▶ **Problem to work on**:
The expected output is the full set of entries, retyped verbatim, pictures excluded.

Screenshot grounding data
____________________

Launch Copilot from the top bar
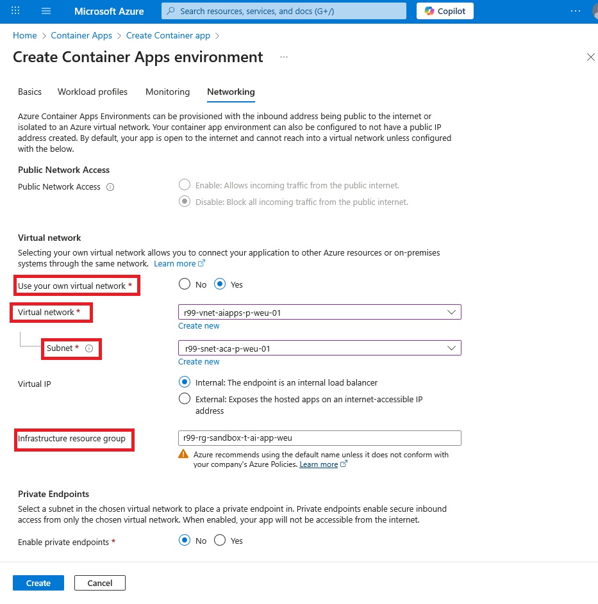Screen dimensions: 598x604 (x=445, y=11)
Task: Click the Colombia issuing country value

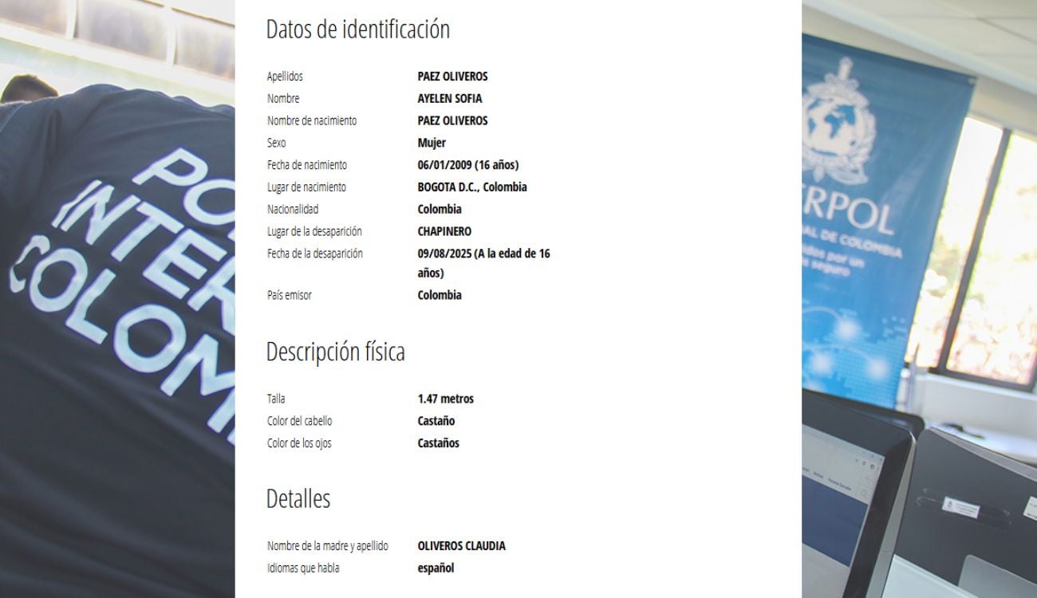Action: point(440,294)
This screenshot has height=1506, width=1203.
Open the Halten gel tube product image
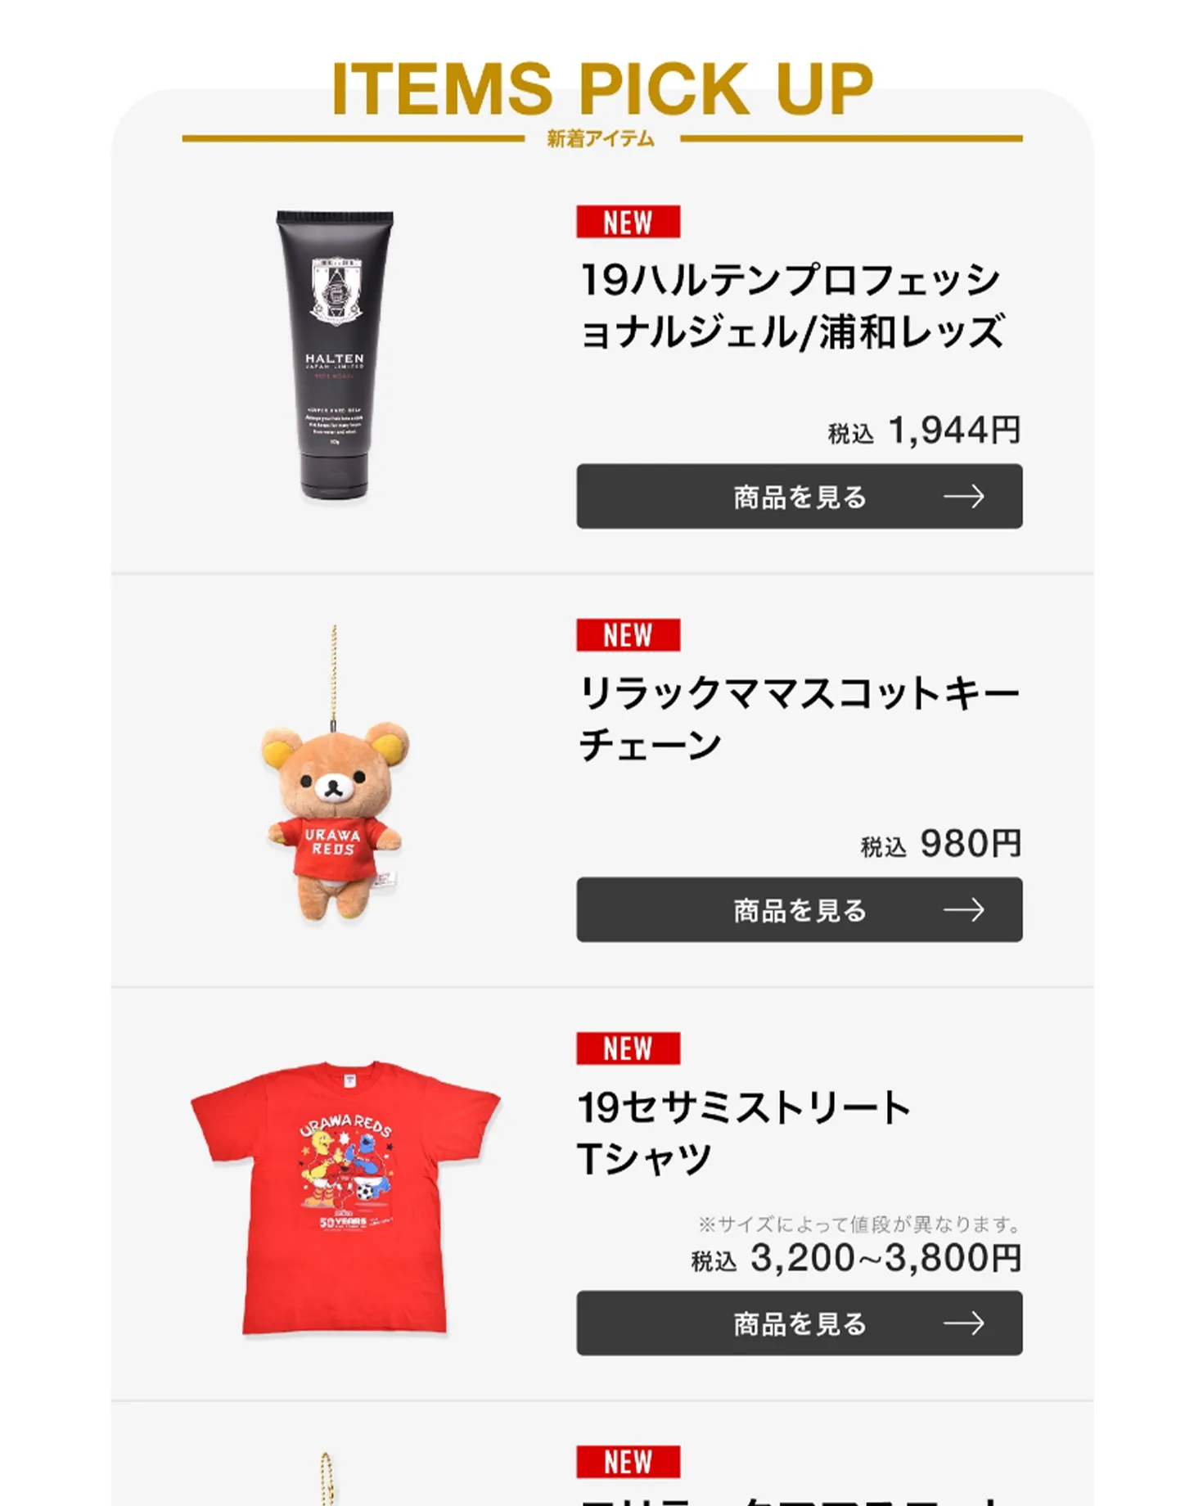[335, 355]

____________________

▶ **Solution for this exercise**:
Launch Copilot from the top bar
Screen dimensions: 598x604 (x=445, y=11)
Task: Click the Colombia issuing country value

Action: point(440,294)
This screenshot has height=1506, width=1203.
Open the Halten gel tube product image
[335, 355]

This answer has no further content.